L'ANALISI
SESTO CREMONESE. IL CASO
25 Aprile 2023 - 05:20
SESTO CREMONESE - Delusione, amarezza, ma soprattutto tanta rabbia. È intrisa di negatività la reazione dei dipendenti del raviolificio ex Bertarini, chiuso prima di Natale, di fronte alla decisione dell’azienda di non anticipare un centesimo della loro liquidazione. Scelta che, è giusto dirlo, l’azienda di Correggio ha la possibilità di adottare, per legge.
I mille euro che, tramite i sindacati, uomini e donne ancora in forza alla ditta (gli altri 34 si sono licenziati e timbrano già il cartellino altrove) avevano chiesto, sarebbero serviti a tirare avanti almeno fino a giugno, quando dovrebbe arrivare nelle loro tasche la sovvenzione statale della Cassa integrazione speciale in deroga. Ma il condizionale resta d’obbligo, perché non si sa quando arriverà da Roma il via libera.
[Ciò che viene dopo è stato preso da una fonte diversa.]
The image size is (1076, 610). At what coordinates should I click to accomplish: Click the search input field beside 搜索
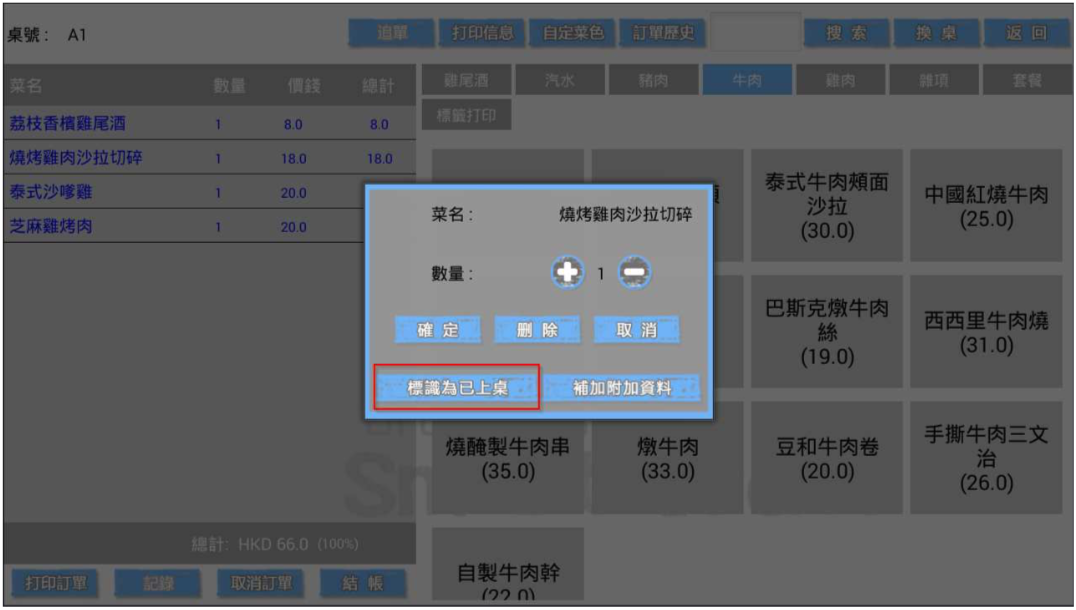pyautogui.click(x=757, y=33)
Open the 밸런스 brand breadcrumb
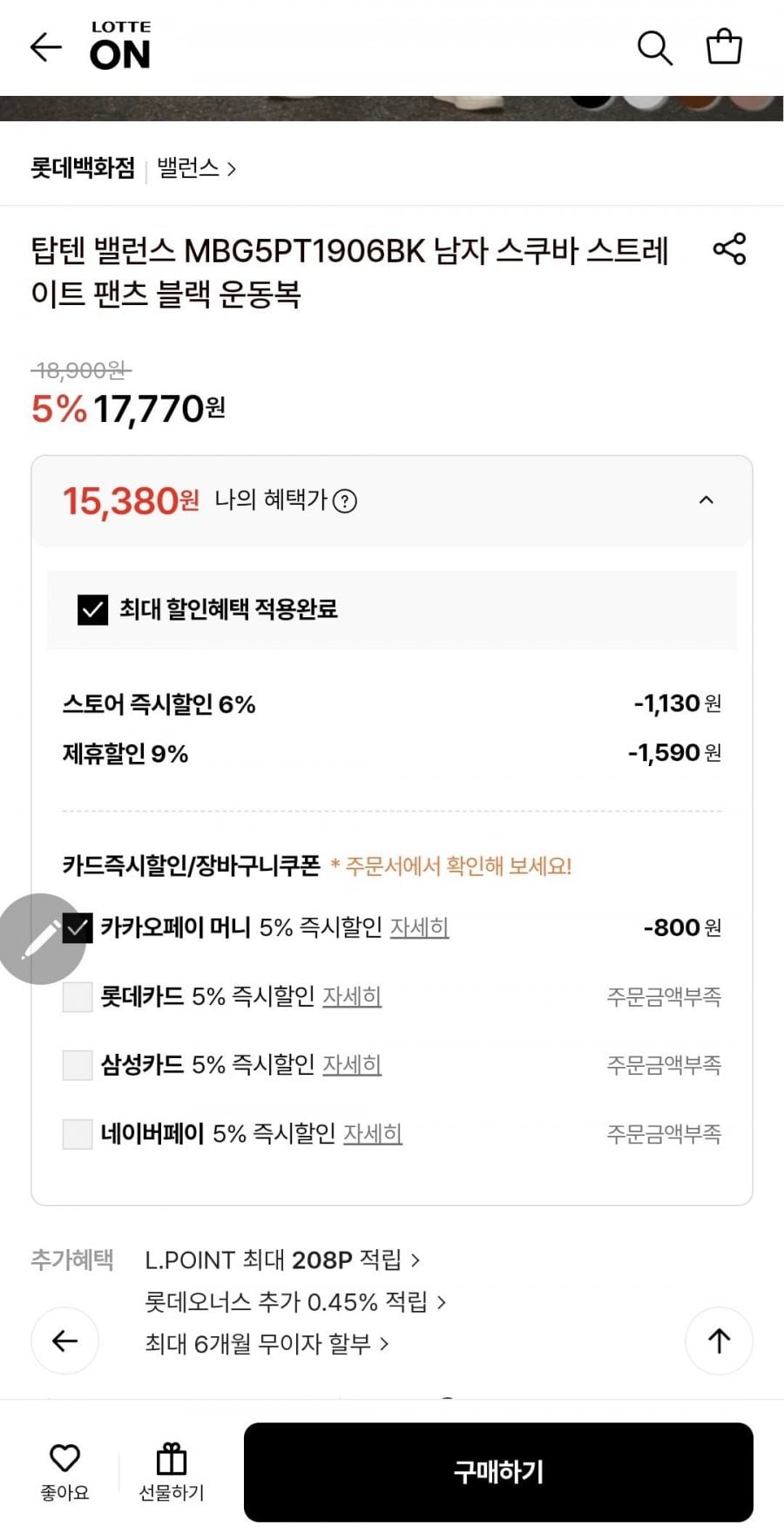Screen dimensions: 784x1528 196,168
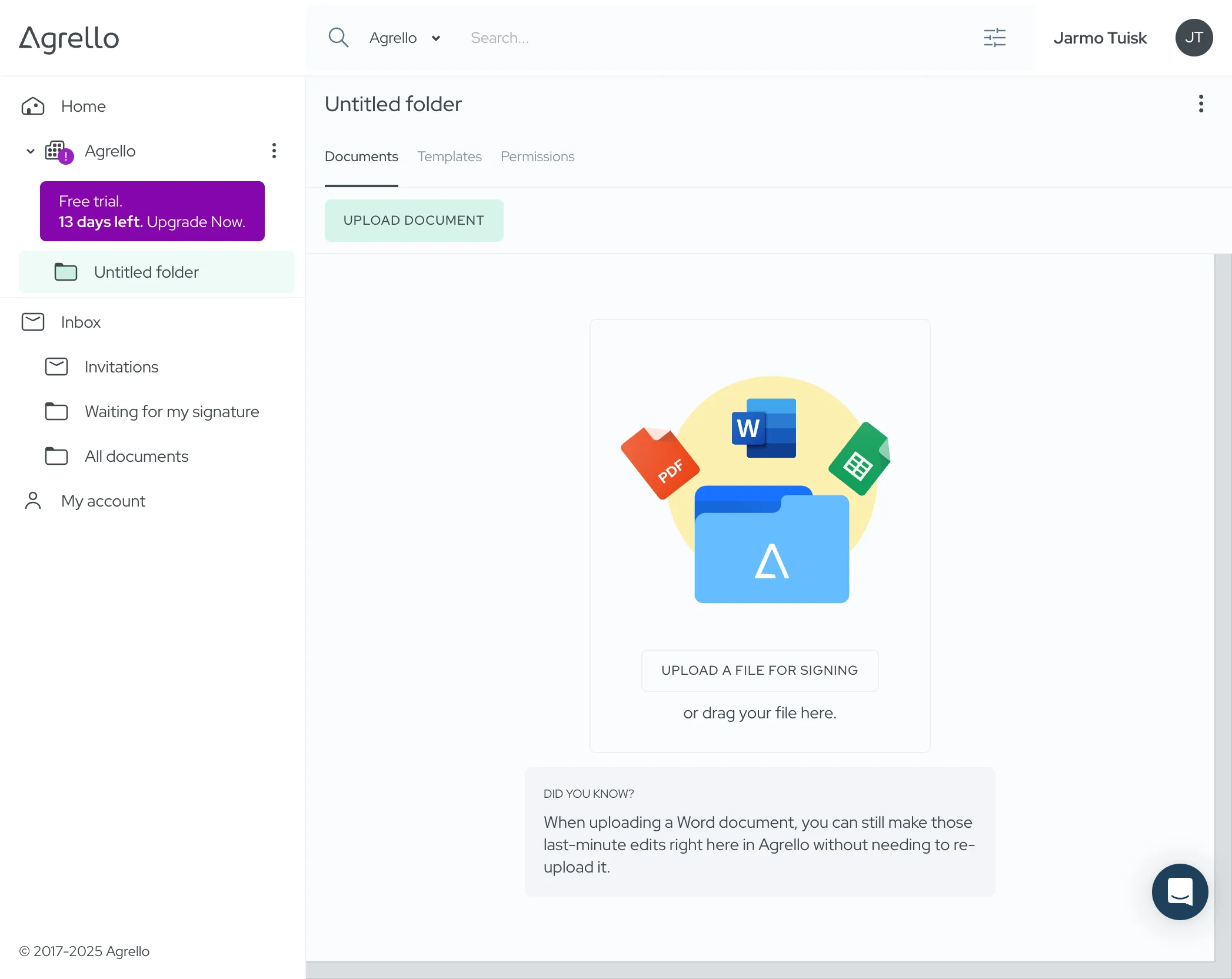
Task: Click the Agrello logo
Action: coord(69,39)
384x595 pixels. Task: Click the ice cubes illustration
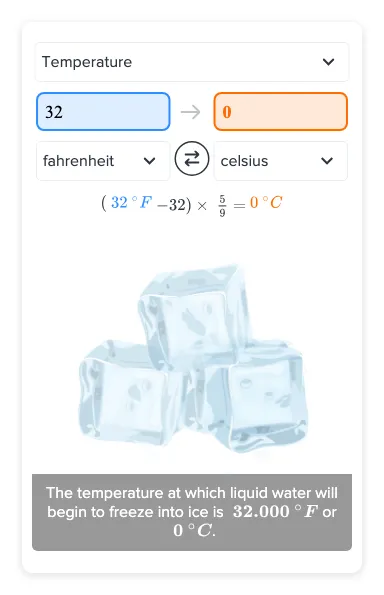pos(193,358)
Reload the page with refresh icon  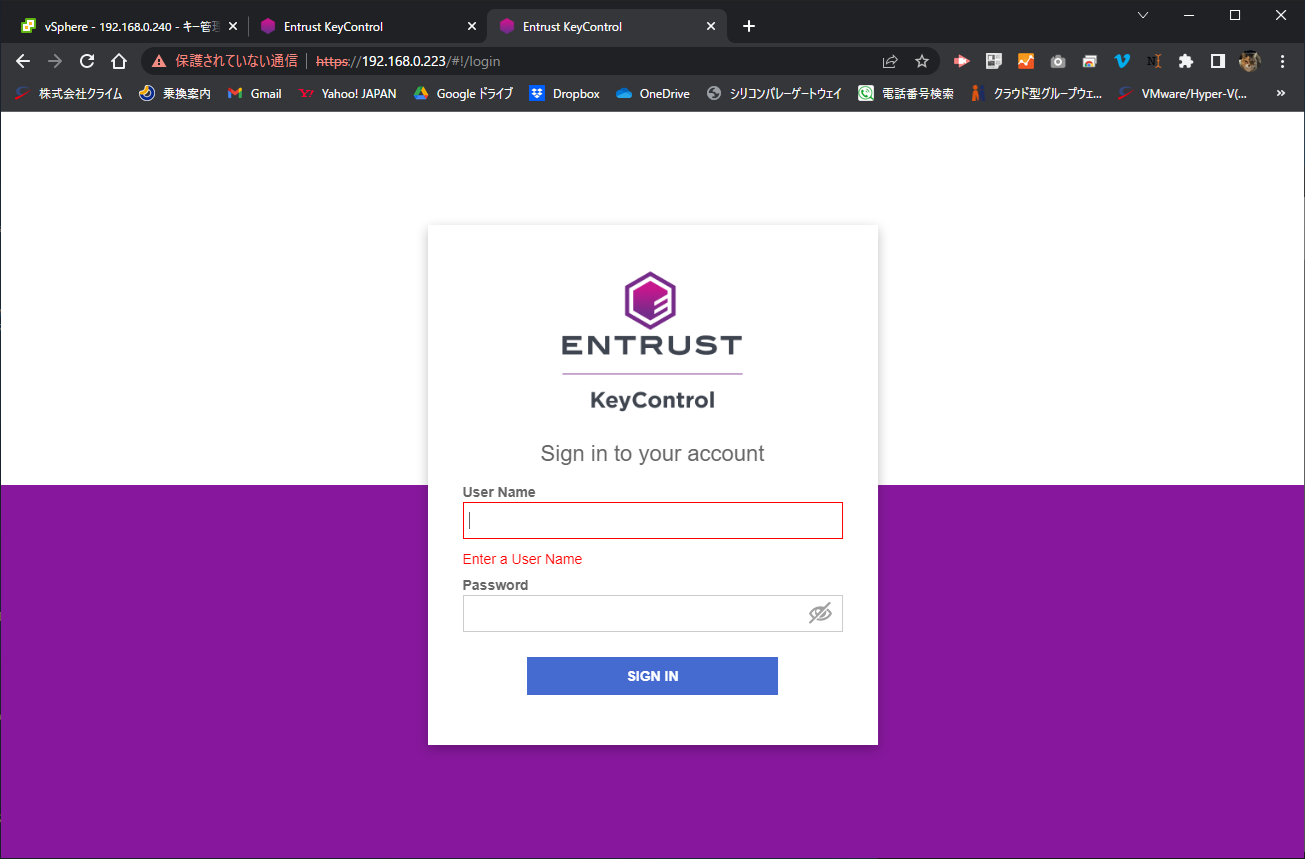[87, 61]
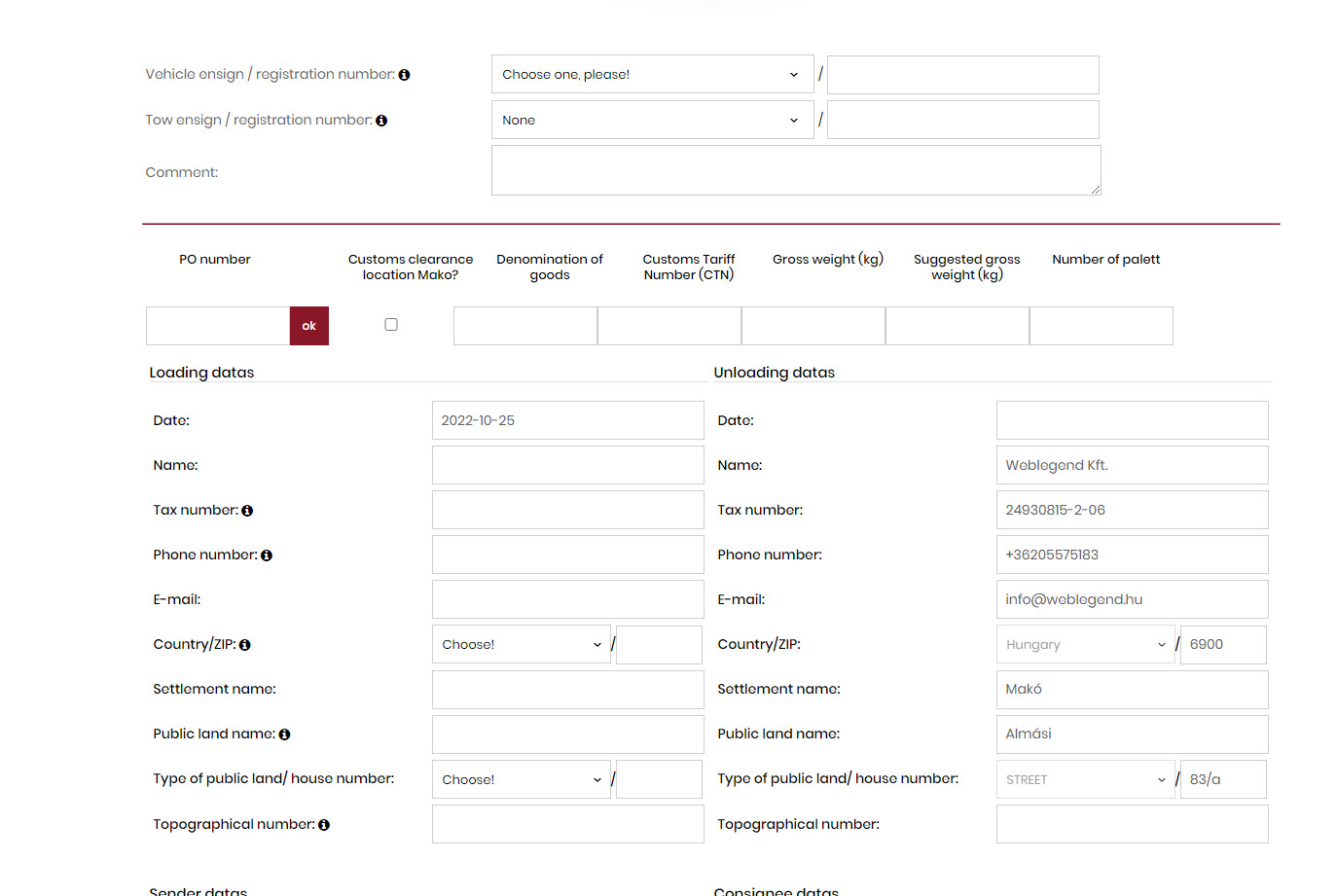The image size is (1337, 896).
Task: Click info icon next to loading Phone number
Action: point(267,556)
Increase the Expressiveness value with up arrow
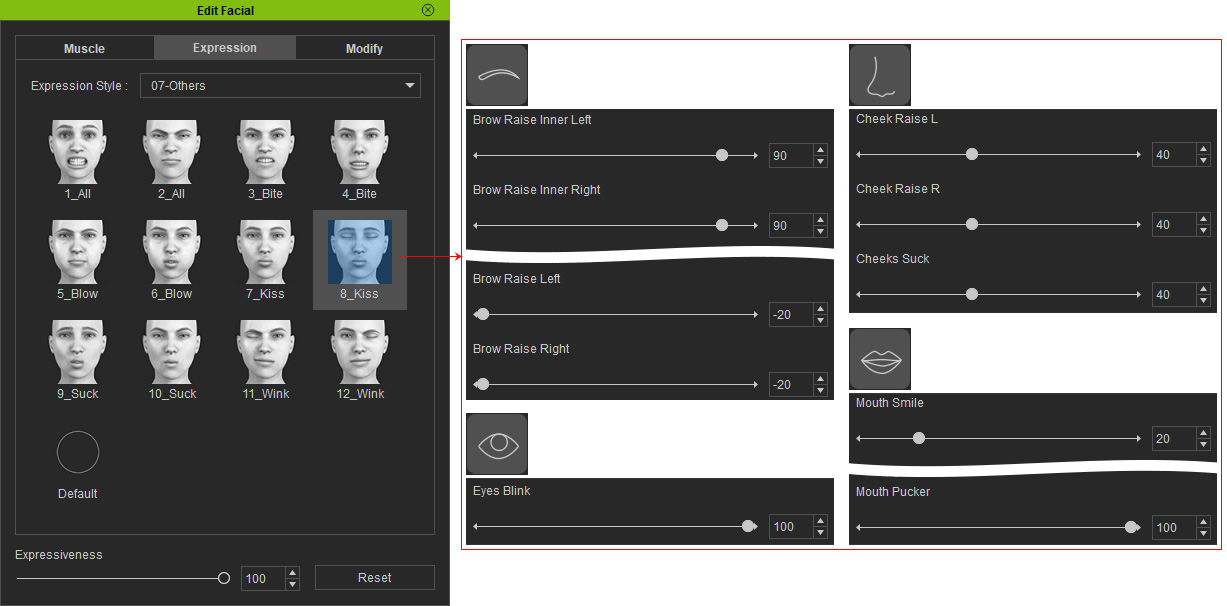This screenshot has height=606, width=1227. [x=292, y=573]
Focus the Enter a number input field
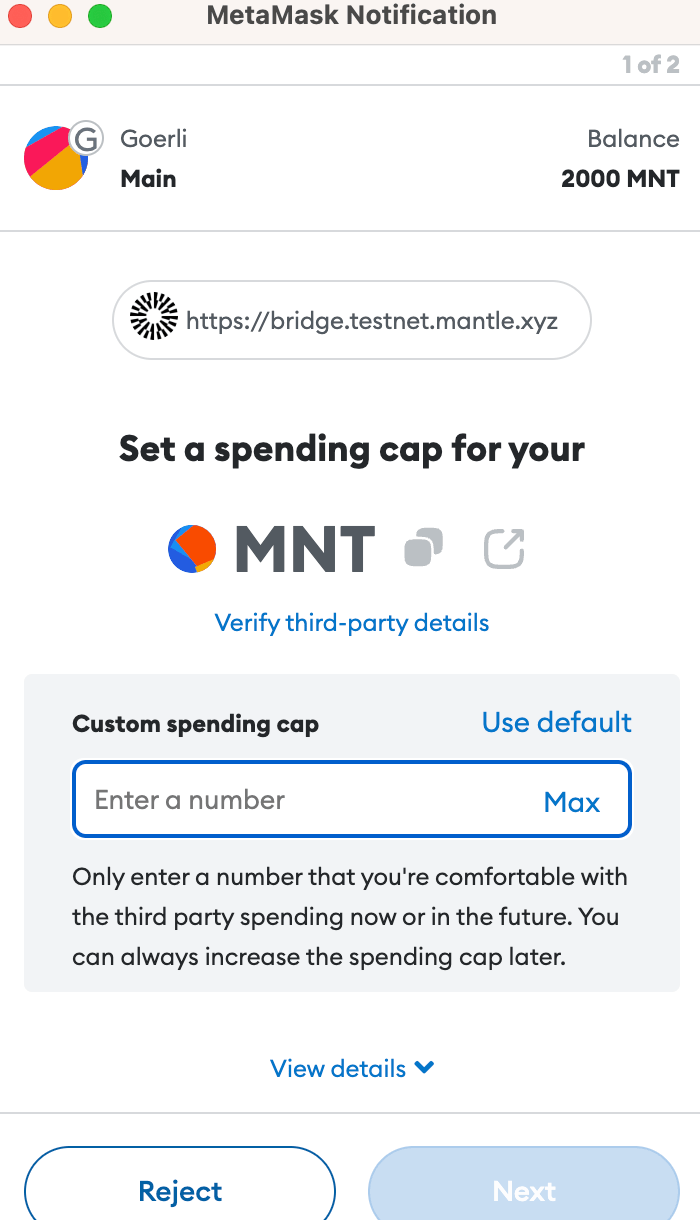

La richiesta al ministero, sempre grazie alle pressioni di Cgil e Cisl, la ditta l’ha fatta, ma i tempi dell’Inps sono difficilmente prevedibili. Ma i quattrini, alle famiglie, servono perché le spese fisse restano: bisogna mangiare e mantenere i figli. E se non c’è ogni mese un’entrata certa, la strada diventa sempre più in salita.
«Non ci sono più parole per commentare questa brutta situazione — confessa un lavoratore — ma è giusto che si sappia che noi dobbiamo essere puntuali con i pagamenti delle bollette e delle rate del mutuo e se non abbiamo entrate, qualcuno deve spiegarci come faremo a onorare gli impegni presi».
«Avendo affitto, bollette e rata della macchina — si sfoga una collega — tutte scadenze improrogabili, devo chiedere alla mia banca se può anticipare alcuni pagamenti».
«L’anticipo del Tfr — chiarisce infine un’altra lavoratrice — è stato chiesto, perché la certezza che da qui a giugno non si percepiranno soldi, metterà in gravissima difficoltà tutti coloro che non hanno ancora trovato un lavoro; abbiamo chiesto soldi che sono nostri e che la ditta dovrebbe avere accantonato e che quando ha deciso di fare un licenziamento collettivo di 54 persone, doveva prevedere di sborsare. Questa — la sottolineatura — è un’altra dimostrazione della poca serietà. Inoltre — continua la dipendente — l’accordo iniziale era che la Cassa integrazione straordinaria sarebbe partita dal primo aprile; ma poi, strada facendo, hanno modificato anche questa scadenza anticipandola al primo marzo. È vero che non sono obbligati a venirci incontro, ma è vero anche che hanno creato loro questa situazione e non sentono di avere alcun dovere morale».